Que l’on soit de Haïfa au Carmel où un musée lui est maintenant entièrmnt consacré à Ein Hod. Un va et vient entre le récit de l’horreur et ces échappatoires du réel que seraient l’ art, le romantique et l’onirique. Qui d’aucune façon ne sauvent le monde.
Découvrez le dernier tiers du roman au final émouvant et déconcertant. Raphy Jerusalmy, ancien officier de renseignement de Tsahal, y provoque une nouvelle face de son talent : le cynisme de la lucidité.
Ouvrage interpellant. Quelle attitude ? Quelles valeurs pendant ces années de plomb ? La question qui a rongé de nombreux intellectuels et artistes. Comme le réalisateur juif berlinois Billy Wilder : « Il y avait des optimistes et des pessimistes. Les premiers furent gazés à Auschwitz . Les autres ont des piscines à Hollywood ».
© Michel Lussan-Loïtzanski
Michel Lussan-Loïtzanski est correspondant permanent de Tribune Juive à Bruxelles .

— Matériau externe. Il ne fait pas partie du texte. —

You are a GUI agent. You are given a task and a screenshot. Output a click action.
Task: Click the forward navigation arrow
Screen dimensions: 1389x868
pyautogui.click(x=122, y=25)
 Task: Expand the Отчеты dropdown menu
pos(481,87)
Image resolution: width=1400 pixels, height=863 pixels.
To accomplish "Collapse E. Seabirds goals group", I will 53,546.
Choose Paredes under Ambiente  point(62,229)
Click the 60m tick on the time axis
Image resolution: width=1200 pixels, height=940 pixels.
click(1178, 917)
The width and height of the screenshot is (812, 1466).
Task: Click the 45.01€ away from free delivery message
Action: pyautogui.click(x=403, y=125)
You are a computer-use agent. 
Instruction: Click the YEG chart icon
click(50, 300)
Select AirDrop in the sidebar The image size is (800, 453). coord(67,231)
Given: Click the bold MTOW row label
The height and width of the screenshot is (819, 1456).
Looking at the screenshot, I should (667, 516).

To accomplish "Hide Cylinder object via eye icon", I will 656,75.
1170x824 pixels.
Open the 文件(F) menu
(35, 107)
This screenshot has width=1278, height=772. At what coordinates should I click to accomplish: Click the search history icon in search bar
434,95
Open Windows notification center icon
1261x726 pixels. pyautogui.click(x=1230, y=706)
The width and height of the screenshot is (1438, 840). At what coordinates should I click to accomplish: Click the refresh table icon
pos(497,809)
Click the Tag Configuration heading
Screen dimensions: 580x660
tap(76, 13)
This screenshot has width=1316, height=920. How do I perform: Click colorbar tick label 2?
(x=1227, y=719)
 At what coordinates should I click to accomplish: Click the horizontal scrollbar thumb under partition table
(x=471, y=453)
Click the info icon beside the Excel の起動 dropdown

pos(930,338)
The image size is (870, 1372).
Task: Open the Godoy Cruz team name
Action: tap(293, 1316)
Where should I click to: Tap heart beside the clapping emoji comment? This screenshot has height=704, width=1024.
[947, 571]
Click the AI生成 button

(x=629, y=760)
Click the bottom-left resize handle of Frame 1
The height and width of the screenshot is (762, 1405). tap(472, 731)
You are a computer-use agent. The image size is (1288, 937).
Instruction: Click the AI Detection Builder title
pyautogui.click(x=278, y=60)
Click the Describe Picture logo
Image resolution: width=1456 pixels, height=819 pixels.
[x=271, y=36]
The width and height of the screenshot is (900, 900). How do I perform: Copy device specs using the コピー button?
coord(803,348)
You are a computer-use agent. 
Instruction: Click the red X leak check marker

Sixième roman de Raphaël Jerusalmy paru chez Actes Sud . Précédente autobiographie : « Des Sex Pistols à l Intifada » Retrouvez l’ancien officier des renseignements israéliens comme consultant presque tous les jours sur I24NEWS !
J’adore Jerusalmy j’ai lu pratiquement tous ses livres mais je dois avouer que j’ai une préférence pour son livre « la confrérie des chasseurs de livres »..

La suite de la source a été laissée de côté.